In [2]:
!pip install gensim

Collecting gensim
  Obtaining dependency information for gensim from https://files.pythonhosted.org/packages/d3/e2/17bad124c8dd2aa0a3062e44992eb34c282379450ebbe6fdb6b96aa3c907/gensim-4.3.2-cp38-cp38-manylinux_2_17_x86_64.manylinux2014_x86_64.whl.metadata
  Using cached gensim-4.3.2-cp38-cp38-manylinux_2_17_x86_64.manylinux2014_x86_64.whl.metadata (8.5 kB)
Collecting smart-open>=1.8.1 (from gensim)
  Obtaining dependency information for smart-open>=1.8.1 from https://files.pythonhosted.org/packages/fc/d9/d97f1db64b09278aba64e8c81b5d322d436132df5741c518f3823824fae0/smart_open-6.4.0-py3-none-any.whl.metadata
  Using cached smart_open-6.4.0-py3-none-any.whl.metadata (21 kB)
Using cached gensim-4.3.2-cp38-cp38-manylinux_2_17_x86_64.manylinux2014_x86_64.whl (26.6 MB)
Using cached smart_open-6.4.0-py3-none-any.whl (57 kB)
Installing collected packages: smart-open, gensim
Successfully installed gensim-4.3.2 smart-open-6.4.0


In [6]:
import gensim
import numpy as np
from sklearn.datasets import fetch_20newsgroups
from sklearn.model_selection import train_test_split
from sklearn.linear_model import LogisticRegression
from sklearn.metrics import accuracy_score

# Load the 20 Newsgroups dataset
newsgroups = fetch_20newsgroups(subset='all', remove=('headers', 'footers', 'quotes'))
X, y = newsgroups.data, newsgroups.target

# Load the pre-trained Word2Vec model (Google News vectors)
word2vec_model = gensim.models.KeyedVectors.load_word2vec_format('GoogleNews-vectors-negative300.bin', binary=True)

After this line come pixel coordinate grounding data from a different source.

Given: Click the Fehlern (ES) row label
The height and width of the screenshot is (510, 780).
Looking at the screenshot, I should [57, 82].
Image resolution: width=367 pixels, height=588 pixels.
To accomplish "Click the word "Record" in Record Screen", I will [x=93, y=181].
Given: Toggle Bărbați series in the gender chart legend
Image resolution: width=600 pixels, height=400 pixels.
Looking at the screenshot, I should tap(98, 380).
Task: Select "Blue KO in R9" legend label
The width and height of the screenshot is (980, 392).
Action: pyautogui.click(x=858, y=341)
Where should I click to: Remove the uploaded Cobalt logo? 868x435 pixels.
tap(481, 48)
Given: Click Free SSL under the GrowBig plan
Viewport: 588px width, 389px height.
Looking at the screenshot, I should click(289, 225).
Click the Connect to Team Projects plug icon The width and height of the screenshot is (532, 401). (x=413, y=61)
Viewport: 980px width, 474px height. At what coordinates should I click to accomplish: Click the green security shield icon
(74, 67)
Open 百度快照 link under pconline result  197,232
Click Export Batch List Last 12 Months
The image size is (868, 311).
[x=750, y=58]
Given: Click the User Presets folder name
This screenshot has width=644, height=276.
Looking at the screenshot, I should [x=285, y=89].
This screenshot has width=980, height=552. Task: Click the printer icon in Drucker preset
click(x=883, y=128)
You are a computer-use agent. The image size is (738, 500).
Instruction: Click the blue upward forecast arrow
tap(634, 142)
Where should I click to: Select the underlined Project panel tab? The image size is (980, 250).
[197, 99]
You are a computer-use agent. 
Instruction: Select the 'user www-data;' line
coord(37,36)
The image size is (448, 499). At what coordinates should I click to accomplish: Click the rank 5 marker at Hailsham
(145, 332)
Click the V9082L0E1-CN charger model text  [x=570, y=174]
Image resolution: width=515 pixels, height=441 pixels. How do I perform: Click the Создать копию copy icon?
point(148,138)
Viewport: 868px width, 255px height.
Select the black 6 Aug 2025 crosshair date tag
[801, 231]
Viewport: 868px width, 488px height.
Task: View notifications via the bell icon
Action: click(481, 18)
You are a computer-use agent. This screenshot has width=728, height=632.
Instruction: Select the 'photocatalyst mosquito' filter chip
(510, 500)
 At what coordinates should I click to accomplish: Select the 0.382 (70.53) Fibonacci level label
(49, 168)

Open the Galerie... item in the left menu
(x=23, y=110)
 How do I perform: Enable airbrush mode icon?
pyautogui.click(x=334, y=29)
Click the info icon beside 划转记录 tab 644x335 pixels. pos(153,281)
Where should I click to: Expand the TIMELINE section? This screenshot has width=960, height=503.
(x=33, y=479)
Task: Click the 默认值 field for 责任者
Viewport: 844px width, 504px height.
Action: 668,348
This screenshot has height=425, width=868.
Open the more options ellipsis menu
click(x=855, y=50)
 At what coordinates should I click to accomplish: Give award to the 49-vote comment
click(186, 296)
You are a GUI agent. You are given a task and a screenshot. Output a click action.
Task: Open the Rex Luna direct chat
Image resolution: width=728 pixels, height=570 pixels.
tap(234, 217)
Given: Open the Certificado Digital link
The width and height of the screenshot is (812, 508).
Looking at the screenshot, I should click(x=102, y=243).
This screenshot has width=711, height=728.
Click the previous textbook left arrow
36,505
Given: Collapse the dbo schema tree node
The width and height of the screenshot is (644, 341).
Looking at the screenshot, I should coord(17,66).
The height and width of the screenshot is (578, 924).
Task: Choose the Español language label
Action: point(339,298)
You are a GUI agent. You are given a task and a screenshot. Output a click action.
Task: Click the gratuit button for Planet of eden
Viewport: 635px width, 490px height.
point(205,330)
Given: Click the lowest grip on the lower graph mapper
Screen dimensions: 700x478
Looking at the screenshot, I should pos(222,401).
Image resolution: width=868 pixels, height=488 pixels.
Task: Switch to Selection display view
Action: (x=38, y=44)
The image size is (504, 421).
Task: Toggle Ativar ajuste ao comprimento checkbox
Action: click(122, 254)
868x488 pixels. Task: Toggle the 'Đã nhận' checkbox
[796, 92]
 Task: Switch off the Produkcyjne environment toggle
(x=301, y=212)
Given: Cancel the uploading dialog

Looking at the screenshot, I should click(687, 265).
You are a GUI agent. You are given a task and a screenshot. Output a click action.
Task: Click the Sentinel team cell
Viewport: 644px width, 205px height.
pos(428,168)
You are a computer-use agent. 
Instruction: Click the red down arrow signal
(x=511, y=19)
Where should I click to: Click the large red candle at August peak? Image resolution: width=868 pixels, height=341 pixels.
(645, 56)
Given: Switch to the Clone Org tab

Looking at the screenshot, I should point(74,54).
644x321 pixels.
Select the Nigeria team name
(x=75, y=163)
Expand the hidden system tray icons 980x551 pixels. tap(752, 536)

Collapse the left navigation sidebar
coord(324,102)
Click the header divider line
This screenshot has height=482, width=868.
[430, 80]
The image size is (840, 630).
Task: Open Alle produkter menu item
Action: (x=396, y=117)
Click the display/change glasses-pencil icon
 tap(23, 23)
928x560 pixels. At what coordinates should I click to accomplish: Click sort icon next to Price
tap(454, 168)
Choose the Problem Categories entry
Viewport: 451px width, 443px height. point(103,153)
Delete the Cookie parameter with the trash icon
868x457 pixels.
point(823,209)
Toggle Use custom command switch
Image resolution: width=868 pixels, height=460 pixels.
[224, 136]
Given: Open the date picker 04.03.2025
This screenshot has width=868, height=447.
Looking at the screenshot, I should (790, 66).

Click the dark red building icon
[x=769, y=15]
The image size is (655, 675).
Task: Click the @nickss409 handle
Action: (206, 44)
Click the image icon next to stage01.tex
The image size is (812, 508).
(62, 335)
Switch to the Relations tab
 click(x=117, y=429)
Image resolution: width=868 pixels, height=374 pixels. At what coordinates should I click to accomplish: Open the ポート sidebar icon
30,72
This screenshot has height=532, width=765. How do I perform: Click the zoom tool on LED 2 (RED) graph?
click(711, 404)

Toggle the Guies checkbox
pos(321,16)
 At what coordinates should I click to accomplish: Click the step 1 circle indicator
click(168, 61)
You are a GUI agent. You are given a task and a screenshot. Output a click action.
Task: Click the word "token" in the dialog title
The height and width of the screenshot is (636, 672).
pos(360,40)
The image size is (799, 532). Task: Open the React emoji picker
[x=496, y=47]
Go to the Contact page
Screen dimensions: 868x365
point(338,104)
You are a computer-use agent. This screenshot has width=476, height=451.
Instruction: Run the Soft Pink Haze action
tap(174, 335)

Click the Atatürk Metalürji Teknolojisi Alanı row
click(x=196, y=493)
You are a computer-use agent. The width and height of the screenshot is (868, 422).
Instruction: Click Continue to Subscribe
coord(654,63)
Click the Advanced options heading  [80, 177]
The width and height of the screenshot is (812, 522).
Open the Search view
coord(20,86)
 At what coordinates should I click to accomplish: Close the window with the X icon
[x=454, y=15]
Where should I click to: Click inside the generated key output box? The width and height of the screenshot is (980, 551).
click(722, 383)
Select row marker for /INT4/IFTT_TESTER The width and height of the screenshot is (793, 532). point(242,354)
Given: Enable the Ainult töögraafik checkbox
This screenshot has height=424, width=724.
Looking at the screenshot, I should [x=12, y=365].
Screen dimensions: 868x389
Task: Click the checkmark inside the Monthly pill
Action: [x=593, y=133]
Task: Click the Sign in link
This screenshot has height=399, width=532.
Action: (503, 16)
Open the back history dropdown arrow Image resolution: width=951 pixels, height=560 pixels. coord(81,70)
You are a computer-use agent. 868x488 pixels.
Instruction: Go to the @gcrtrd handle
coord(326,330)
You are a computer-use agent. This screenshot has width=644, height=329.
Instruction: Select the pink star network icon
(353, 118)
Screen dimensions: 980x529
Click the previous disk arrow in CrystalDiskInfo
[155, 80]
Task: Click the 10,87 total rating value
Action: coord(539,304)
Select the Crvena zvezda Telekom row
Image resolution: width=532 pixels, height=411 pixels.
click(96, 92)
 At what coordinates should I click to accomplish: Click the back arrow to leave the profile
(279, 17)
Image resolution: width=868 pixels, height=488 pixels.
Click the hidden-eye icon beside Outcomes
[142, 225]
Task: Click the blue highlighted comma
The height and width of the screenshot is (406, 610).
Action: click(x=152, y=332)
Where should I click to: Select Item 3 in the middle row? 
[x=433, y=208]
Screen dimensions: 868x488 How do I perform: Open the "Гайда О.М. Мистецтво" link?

# Define a function to convert text to document embeddings
def text_to_embeddings(text, model):
    words = text.split()
    valid_words = [word for word in words if word in model]
    if not valid_words:
        return np.zeros(300)  # Return a zero vector if no valid words found
    return np.mean([model[word] for word in valid_words], axis=0)

# Convert text data to document embeddings
X_embeddings = np.array([text_to_embeddings(doc, word2vec_model) for doc in X])

# Split the data into training and testing sets
X_train, X_test, y_train, y_test = train_test_split(X_embeddings, y, test_size=0.2, random_state=42)

# Create and train a logistic regression classifier
lr_classifier = LogisticRegression(max_iter=1000)
lr_classifier.fit(X_train, y_train)

# Make predictions on the test set
y_pred = lr_classifier.predict(X_test)

# Evaluate the model's performance
accuracy = accuracy_score(y_test, y_pred)
print(f"Accuracy: {accuracy:.9f}")


Accuracy: 0.599469496


In [7]:
import numpy as np
from sklearn.datasets import fetch_20newsgroups
from sklearn.model_selection import train_test_split
from sklearn.linear_model import LogisticRegression
from sklearn.metrics import accuracy_score

# Load the 20 Newsgroups dataset
newsgroups = fetch_20newsgroups(subset='all', remove=('headers', 'footers', 'quotes'))
X, y = newsgroups.data, newsgroups.target

# Load GloVe embeddings into a dictionary
glove_embeddings = {}
glove_file = 'glove.6B.50d.txt'

with open(glove_file, 'r', encoding='utf-8') as f:
    for line in f:
        values = line.split()
        word = values[0]
        vector = np.array(values[1:], dtype='float32')
        glove_embeddings[word] = vector

# Define a function to convert text to document embeddings
def text_to_embeddings(text, embeddings):
    words = text.split()
    valid_words = [word for word in words if word in embeddings]
    if not valid_words:
        return np.zeros(50)  # Return a zero vector if no valid words found
    return np.mean([embeddings[word] for word in valid_words], axis=0)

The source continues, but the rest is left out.